▶ [What is required]: Leaving out every line that comes before the one containing "Task: Show the Full Trace", output the rest of the records exactly, the final line included.

Stored records:
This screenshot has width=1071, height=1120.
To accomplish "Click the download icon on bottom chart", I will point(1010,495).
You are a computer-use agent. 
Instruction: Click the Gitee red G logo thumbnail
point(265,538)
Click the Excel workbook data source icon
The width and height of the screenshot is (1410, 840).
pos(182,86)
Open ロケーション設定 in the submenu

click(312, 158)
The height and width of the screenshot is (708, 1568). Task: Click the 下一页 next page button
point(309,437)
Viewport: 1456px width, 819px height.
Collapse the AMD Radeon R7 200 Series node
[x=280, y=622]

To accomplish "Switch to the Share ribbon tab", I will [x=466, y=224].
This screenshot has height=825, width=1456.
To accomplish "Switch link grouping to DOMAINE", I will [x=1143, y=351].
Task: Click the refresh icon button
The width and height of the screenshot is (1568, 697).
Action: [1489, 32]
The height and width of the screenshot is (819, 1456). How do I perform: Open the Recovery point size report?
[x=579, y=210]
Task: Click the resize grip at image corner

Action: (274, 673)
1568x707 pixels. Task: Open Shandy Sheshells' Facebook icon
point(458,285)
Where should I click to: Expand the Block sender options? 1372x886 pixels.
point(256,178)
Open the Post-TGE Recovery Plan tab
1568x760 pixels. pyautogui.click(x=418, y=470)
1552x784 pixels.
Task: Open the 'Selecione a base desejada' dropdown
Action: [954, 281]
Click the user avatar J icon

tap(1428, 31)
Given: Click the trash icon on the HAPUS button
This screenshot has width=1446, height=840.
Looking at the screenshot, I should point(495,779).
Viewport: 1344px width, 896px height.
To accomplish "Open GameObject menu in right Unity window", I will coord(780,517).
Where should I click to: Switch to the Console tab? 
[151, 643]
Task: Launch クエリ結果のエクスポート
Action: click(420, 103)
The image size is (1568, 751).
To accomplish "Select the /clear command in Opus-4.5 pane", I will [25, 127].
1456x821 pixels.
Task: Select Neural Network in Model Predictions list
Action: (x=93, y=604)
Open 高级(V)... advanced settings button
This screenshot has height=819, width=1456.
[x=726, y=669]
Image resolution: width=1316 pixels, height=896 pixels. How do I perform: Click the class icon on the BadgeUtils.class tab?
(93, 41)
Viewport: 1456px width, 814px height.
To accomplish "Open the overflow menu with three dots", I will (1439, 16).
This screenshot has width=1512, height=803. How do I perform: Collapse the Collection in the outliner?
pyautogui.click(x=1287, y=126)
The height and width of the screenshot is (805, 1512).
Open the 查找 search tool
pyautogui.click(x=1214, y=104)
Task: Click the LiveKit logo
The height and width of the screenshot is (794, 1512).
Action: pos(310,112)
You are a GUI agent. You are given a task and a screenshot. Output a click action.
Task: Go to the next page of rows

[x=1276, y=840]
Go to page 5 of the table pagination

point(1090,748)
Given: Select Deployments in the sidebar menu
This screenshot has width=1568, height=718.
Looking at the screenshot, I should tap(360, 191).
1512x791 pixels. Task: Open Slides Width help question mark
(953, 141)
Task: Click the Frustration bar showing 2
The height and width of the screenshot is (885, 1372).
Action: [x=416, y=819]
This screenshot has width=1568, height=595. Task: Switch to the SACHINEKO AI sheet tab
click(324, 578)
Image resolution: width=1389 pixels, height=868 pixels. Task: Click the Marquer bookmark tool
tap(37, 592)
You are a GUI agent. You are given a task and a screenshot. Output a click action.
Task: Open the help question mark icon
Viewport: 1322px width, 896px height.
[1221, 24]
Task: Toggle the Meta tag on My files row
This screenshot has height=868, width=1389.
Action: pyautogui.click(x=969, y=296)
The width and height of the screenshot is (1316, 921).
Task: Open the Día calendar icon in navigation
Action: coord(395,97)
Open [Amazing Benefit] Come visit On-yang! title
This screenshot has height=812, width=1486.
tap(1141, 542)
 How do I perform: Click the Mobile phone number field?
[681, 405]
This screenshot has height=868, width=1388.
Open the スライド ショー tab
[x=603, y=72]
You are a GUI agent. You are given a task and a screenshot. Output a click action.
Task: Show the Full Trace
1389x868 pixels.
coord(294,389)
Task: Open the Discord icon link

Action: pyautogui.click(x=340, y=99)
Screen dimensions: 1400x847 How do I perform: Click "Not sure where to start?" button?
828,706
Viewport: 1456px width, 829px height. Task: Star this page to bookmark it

▶ [Written solution]:
Task: Show the Full Trace
1389x868 pixels.
coord(294,389)
Task: Open the Discord icon link

Action: pyautogui.click(x=340, y=99)
Screen dimensions: 1400x847 How do I perform: Click "Not sure where to start?" button?
828,706
Viewport: 1456px width, 829px height. Task: Star this page to bookmark it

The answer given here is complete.